Payne argues the decline of Christianity has essentially opened the belief in tenets and ideas which are anti-Christian but nonetheless supernatural.
"People are hardwired for faith," the pastor said. "The variable is the object of their faith. God has been worshiped. Man has been worshiped. And now, there is a growing fascination with embracing spiritism by playing games with demonic spirits. What is coming next?"
Both Gallups and Payne argue the world is moving closer to the end times, and the rise in occultism is preparing the ground for dire events.
"I believe this decent into hell is going to culminate in the open worship of Satan incarnate, who is promised to rule the world for a short period of time before the Lord Jesus Christ returns to destroy him and all of his followers and their works," Payne said. "For the world to be willing to embrace the open, blatant worship of Satan through his antichrist, it makes sense to me that there will have to be a conditioning of people to be willing to make this foolish decision, and think it is normal in the process.

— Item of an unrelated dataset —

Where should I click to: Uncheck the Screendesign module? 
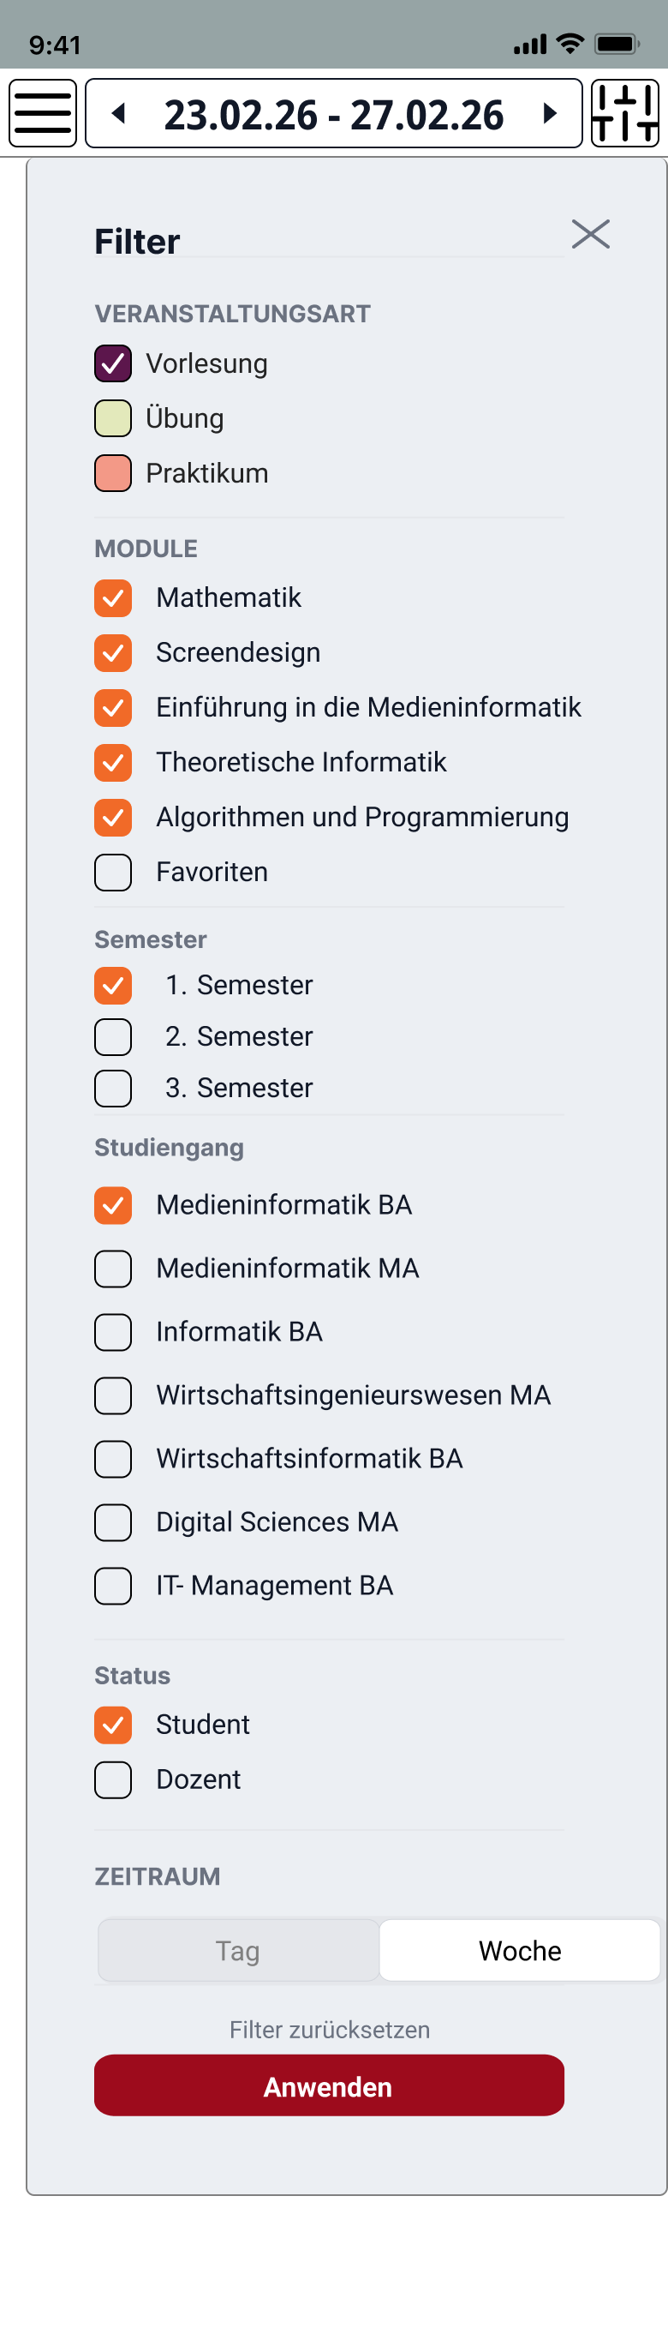click(x=113, y=653)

"Maybe inundating young people with walking and talking with the dead is a first or second or third step in conditioning or grooming people to reject the worship of the Lord Jesus Christ and the Christian faith. It seems almost anything and everything is open for exploration emulation in our public square except loving Jesus Christ or teaching the Bible as the inspired Word of God."

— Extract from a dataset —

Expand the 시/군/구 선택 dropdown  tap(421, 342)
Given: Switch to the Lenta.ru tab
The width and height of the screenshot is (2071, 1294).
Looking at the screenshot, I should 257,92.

"There can be no doubt that Satan is a decidedly ‘religious' being," Gallups added. "He often operates within the realm of apostate beliefs, where he plies his diabolical trade of rejecting the Gospel of Jesus Christ, while at the same time replacing true faith with the false spirit of religiosity. I am convinced that much of the world's fascination with the occult realm flows from the ubiquitous presence of this last days spirit."
Payne concludes the best way for Christians to combat the rise in occultism and the decline in faith is to teach an uncompromising and sincere version of the faith, rather than something which seeks to be simply inoffensive.
"Promoting a Christian faith that makes blending into culture a virtue rather than a vice represents nothing more than a religious inoculation against genuine Christianity," he said. "When the real thing comes along, a body has already produced antibodies to attack it. If faith is hardwired into our soul, and I think it is, and if Christianity is so demonized that Jesus Christ is rejected, it leaves a vacuum to be filled by something religious that does not involve the Lord Jesus Christ as God and Savior. Demons are very happy to step into that void by representing or misrepresenting Jesus Christ and religious inclinations."
Payne suggested this is also why the survey found those who identify as religious but are not going to church regularly were more likely to believe in the paranormal.
"Demons do not care if a person is religious, they just do not want them to be disciples of the Lord Jesus Christ," he said. "Theists are far more open to experimenting with the paranormal than naturalists or atheists. It is easier to locate a counterfeit $20 bill than a counterfeit $3 bill.
"I believe there is going to be and increasing interest in the Spiritism, the paranormal and occultism the closer we draw to the return of Jesus Christ for his bride, the dhurch. Again, it represents a cheap imitation of the real thing, satisfying the need, but not the soul."